A l’époque soviétique, Lefortovo a brièvement accueilli l’écrivain Alexandre Soljenitsyne ou encore Mathias Rust, un aviateur allemand qui avait effectué un surprenant atterrissage près de la place Rouge en 1987.

Dans toute la Russie, le nom de Lefortovo évoque instantanément le souvenir des purges staliniennes et, à cette époque, il était rare que les prisonniers quittent les lieux vivants, selon l’ONG Memorial.

« Monde complètement fermé »

Les temps ont cependant changé et les avocats interrogés par l’AFP n’ont pas entendu parler d’abus physiques ces dernières années. « C’est un centre de détention très dur, mais correct », résume Mme Eismont, qui défend actuellement trois clients enfermés à Lefortovo. « L’essentiel, c’est que les gens soient coupés le plus possible du monde extérieur », ajoute-t-elle.

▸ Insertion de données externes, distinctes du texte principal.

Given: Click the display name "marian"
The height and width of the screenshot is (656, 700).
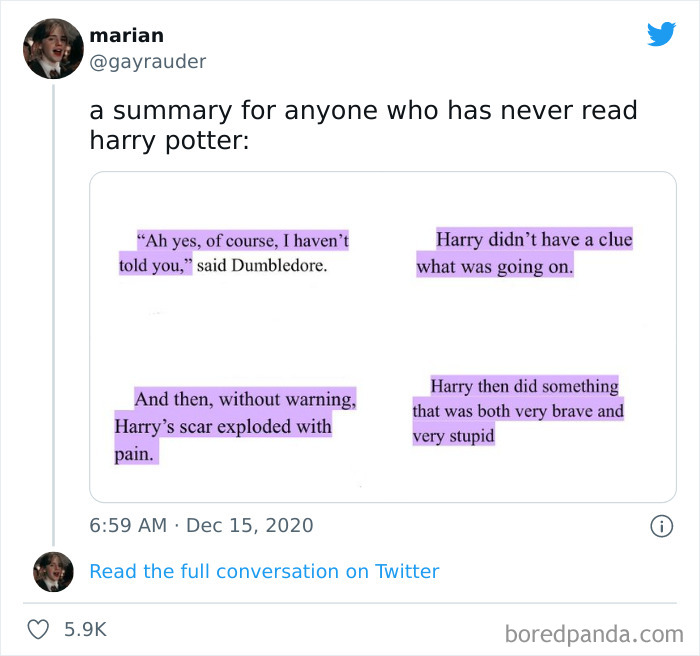Looking at the screenshot, I should (x=126, y=35).
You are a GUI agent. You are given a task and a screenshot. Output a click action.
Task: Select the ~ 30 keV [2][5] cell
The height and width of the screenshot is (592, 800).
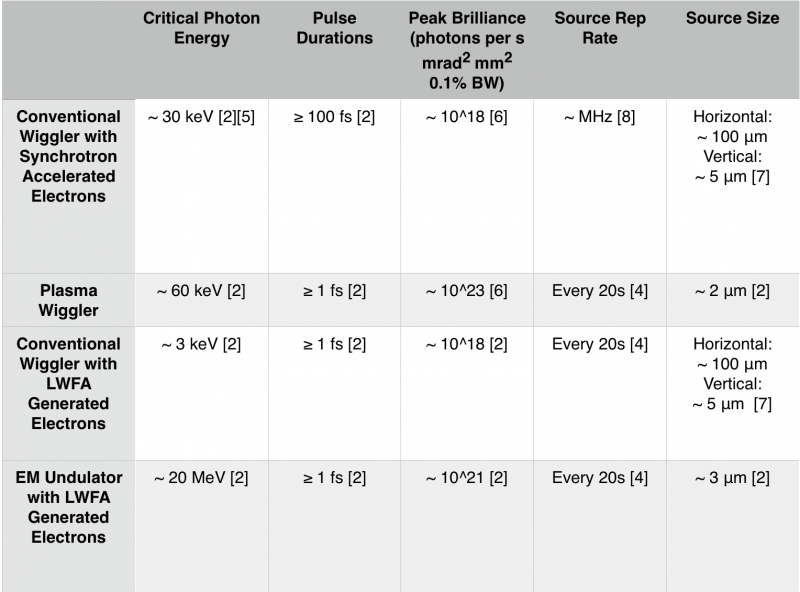tap(200, 118)
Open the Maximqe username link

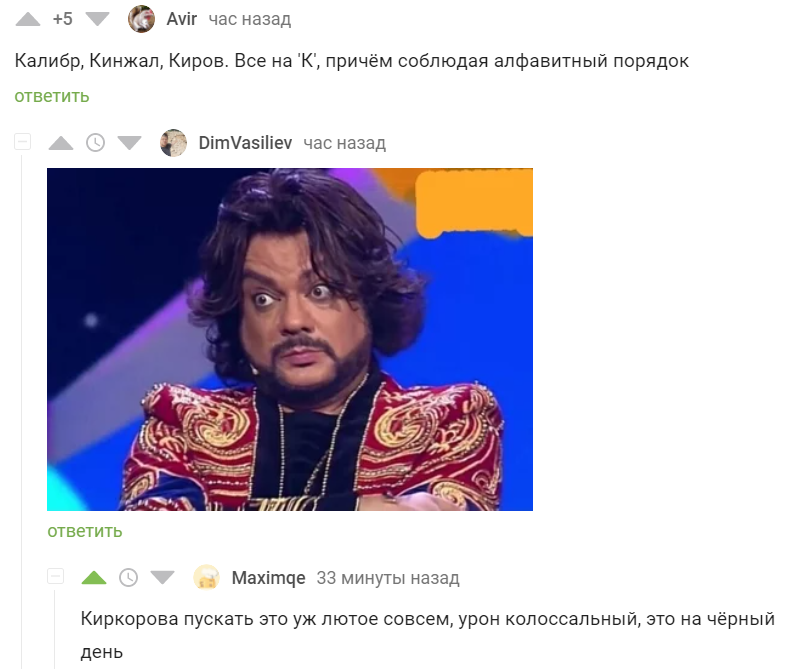coord(268,578)
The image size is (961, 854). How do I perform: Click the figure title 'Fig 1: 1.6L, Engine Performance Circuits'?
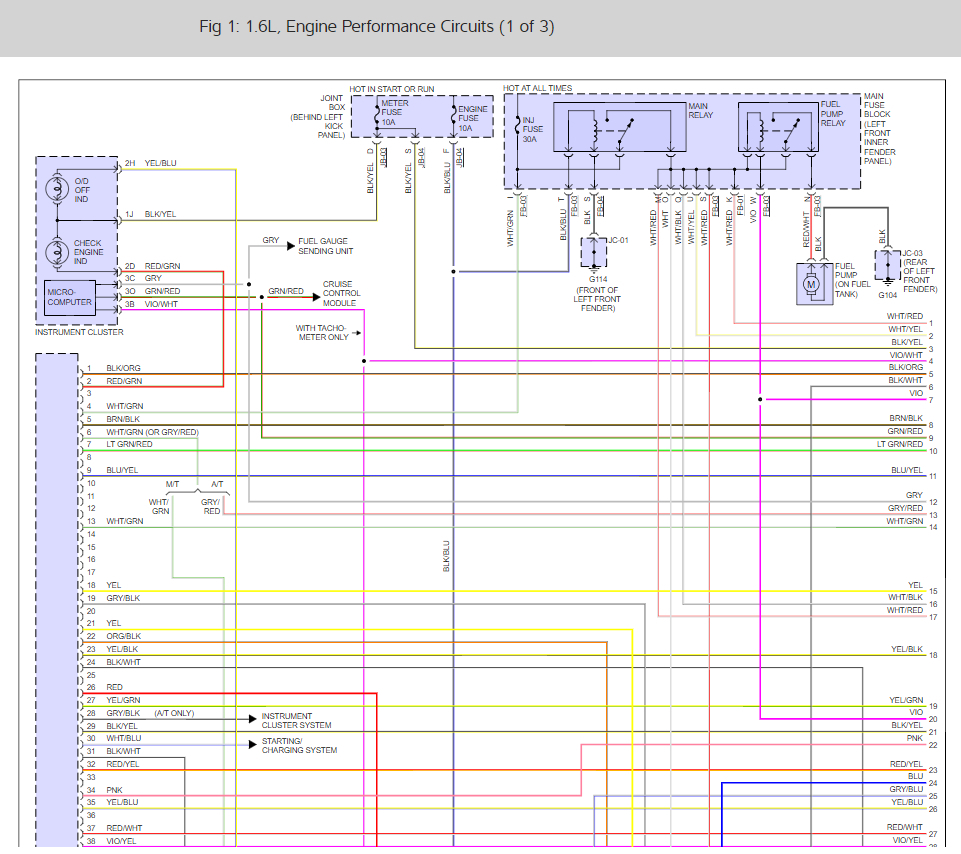(376, 27)

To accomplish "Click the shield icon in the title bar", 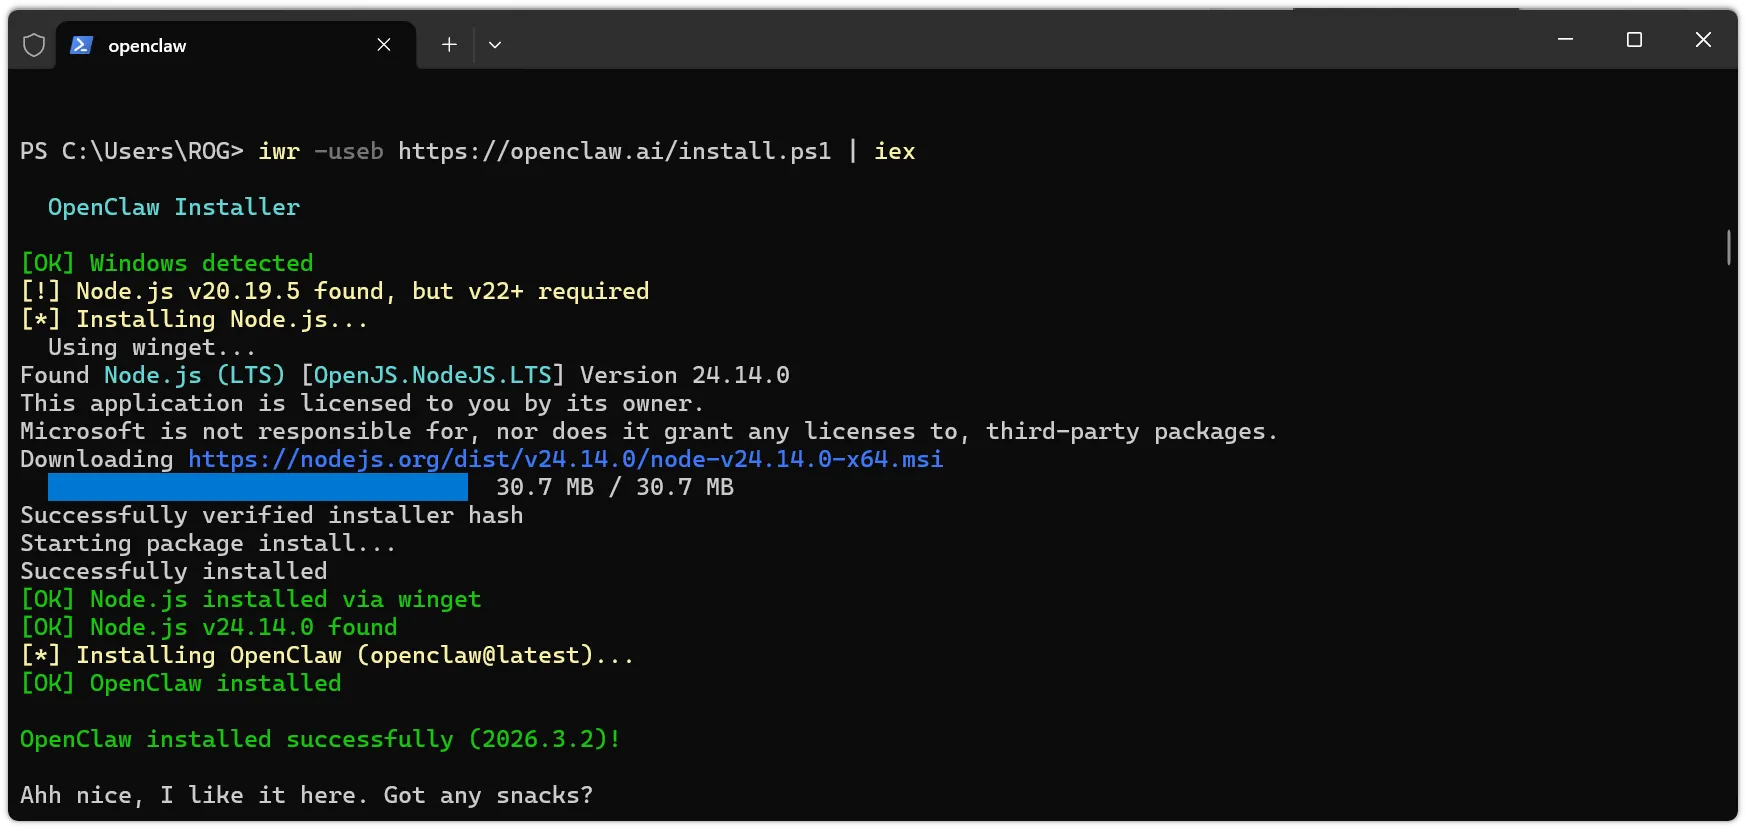I will point(34,45).
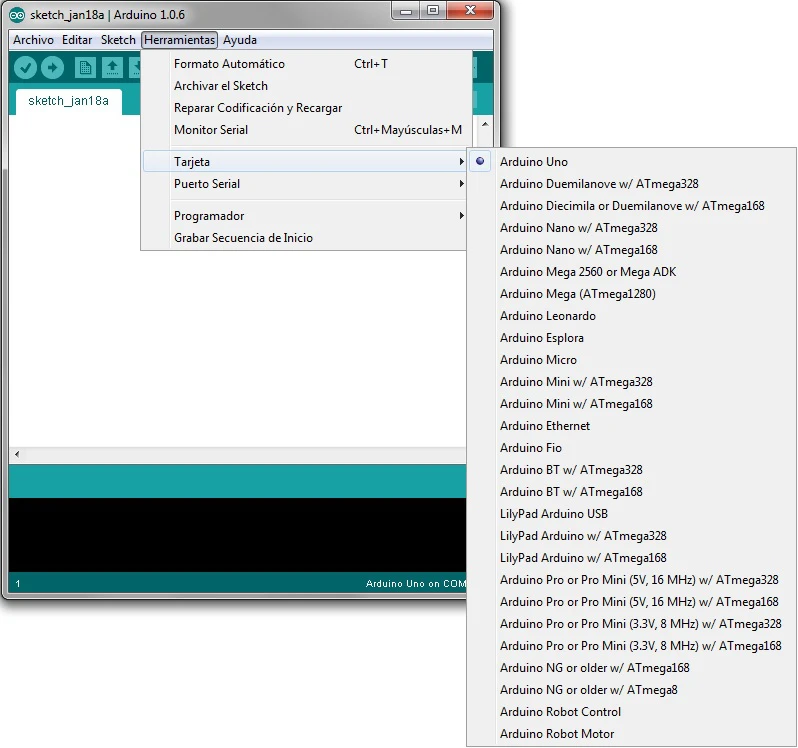Choose Grabar Secuencia de Inicio
This screenshot has height=748, width=798.
[243, 238]
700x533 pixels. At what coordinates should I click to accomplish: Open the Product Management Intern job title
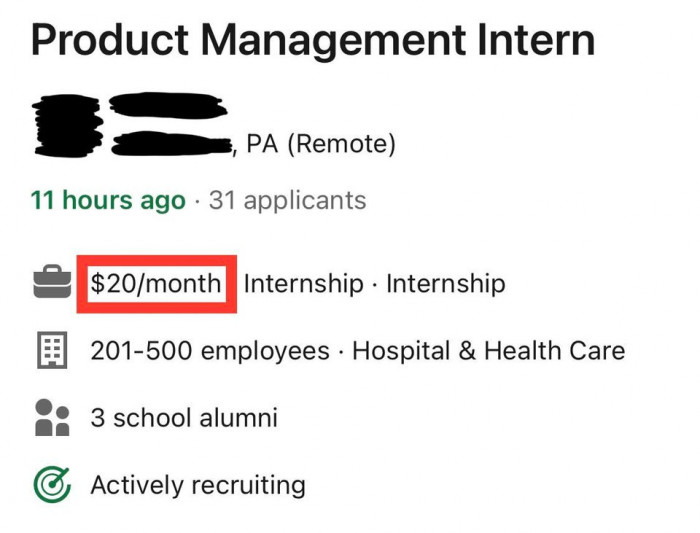click(x=313, y=40)
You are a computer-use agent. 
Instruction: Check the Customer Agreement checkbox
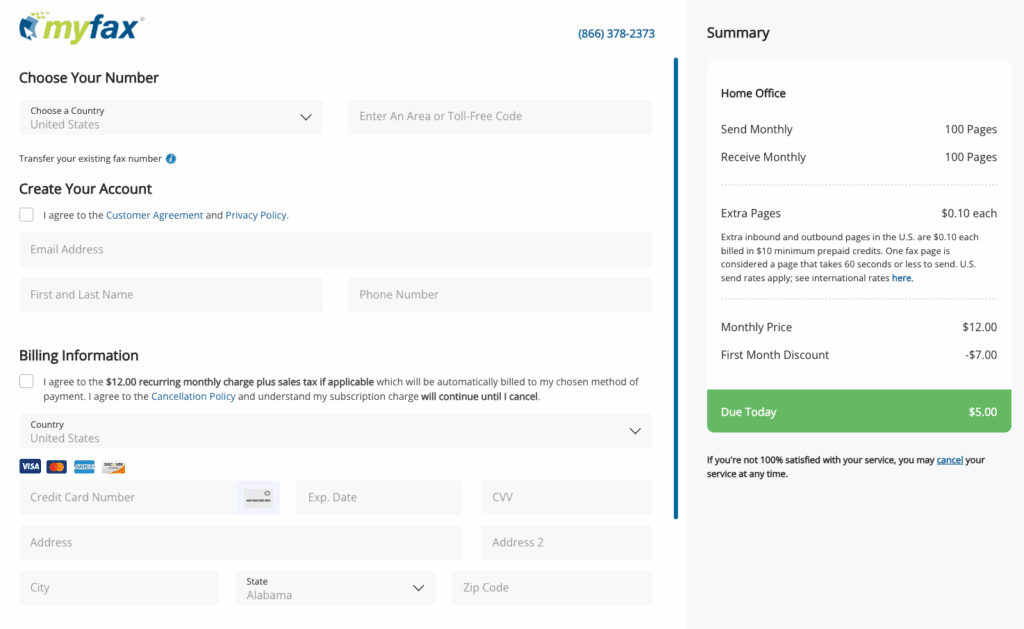(26, 215)
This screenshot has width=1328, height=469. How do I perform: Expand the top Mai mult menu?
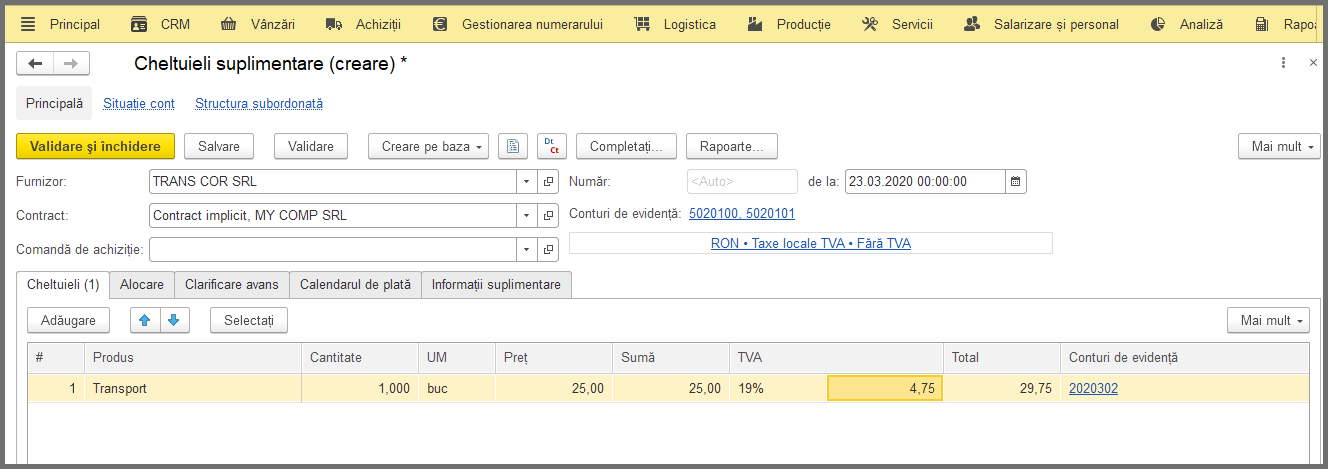click(x=1279, y=146)
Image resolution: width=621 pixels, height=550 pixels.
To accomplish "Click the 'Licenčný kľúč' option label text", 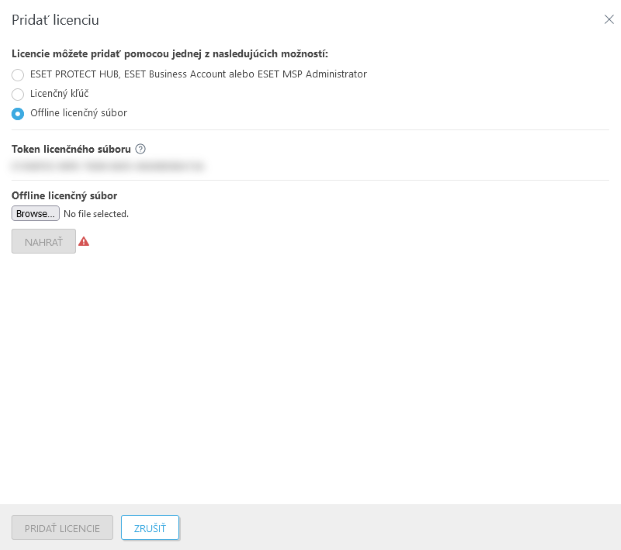I will pyautogui.click(x=59, y=93).
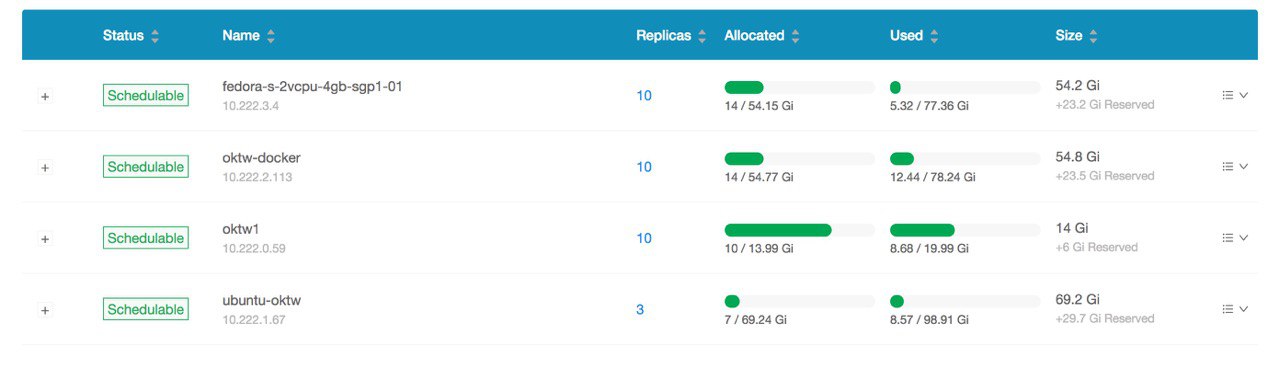
Task: Expand the ubuntu-oktw node row
Action: (x=45, y=310)
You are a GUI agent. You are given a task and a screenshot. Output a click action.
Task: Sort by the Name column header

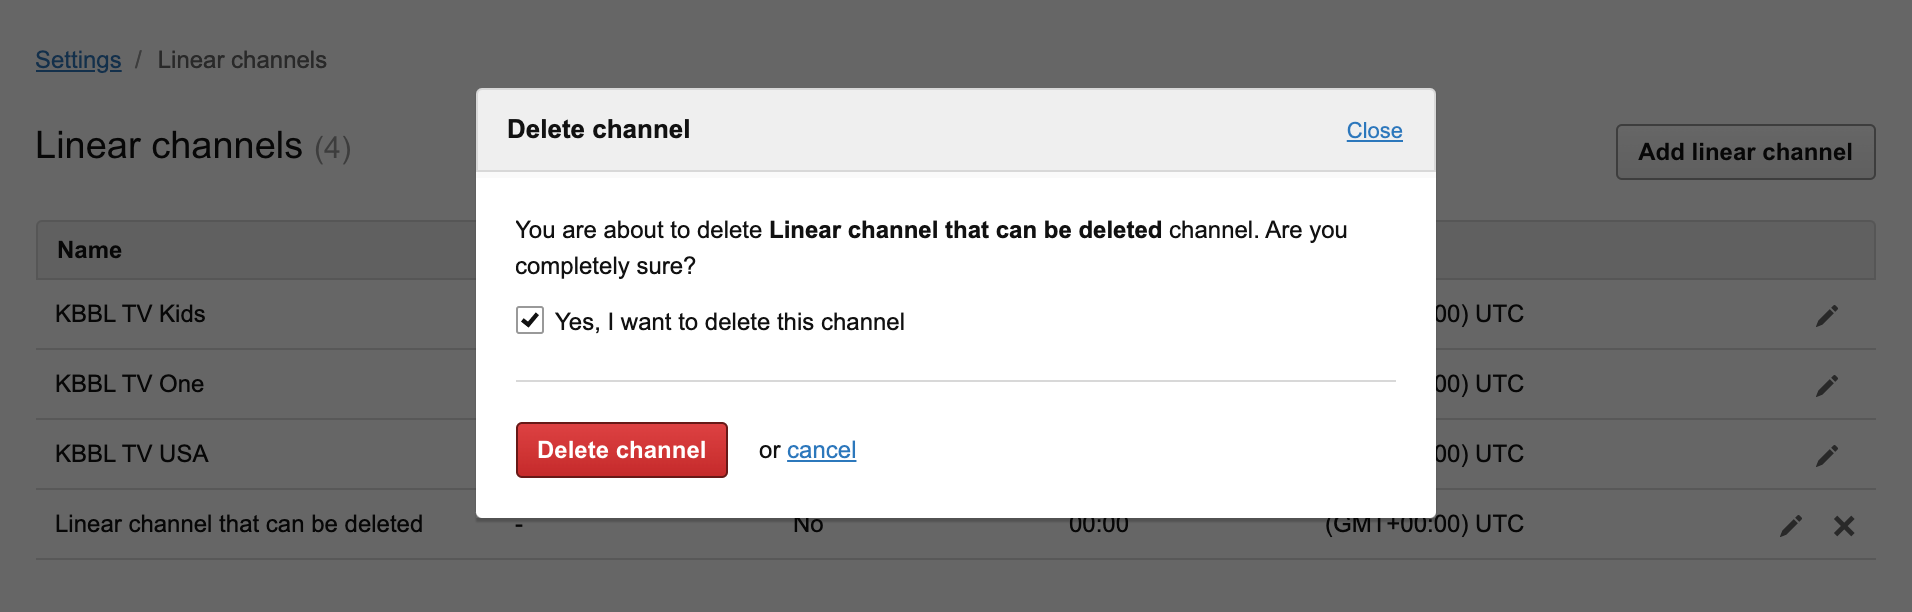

Ksenia Mironova, journaliste de 25 ans pour le média Helpdesk, se souvient qu’on lui a ri au nez pour avoir demandé à acheter du crédit pour un appel téléphonique pour son partenaire emprisonné Ivan Safronov. « Ils m’ont dit: ‘Comment pouvez-vous être aussi naïve pour espérer recevoir des appels téléphoniques ?' ».

M. Safronov, journaliste respecté, a passé deux ans à Lefortovo avant d’être condamné à 22 ans de colonie pénitentiaire pour « haute trahison ».

Pour le couple, les lettres manuscrites sont devenues un moyen de communication vital. Mme Mironova se souvient s’être « noyée dans les larmes » après avoir reçu pour la première fois une lettre de M. Safronov. « J’avais pour habitude d’avoir cette lettre avec moi, dans mon sac, tout le temps ».

Puis, lors de la deuxième année de M. Safronov à Lefortovo, les lettres ont cessé. Les enquêteurs, qui lisent chaque courrier et décident de les transmettre ou non, ont visiblement décidé de les retenir.

Mme Mironova raconte qu’elle se sentait « bizarre » de marcher dans la rue près de Lefortovo, si proche de M. Safronov, qui était, lui, « dans un monde complètement fermé ». « Un jour, cependant, nous ouvrirons cette forteresse », lance-t-elle.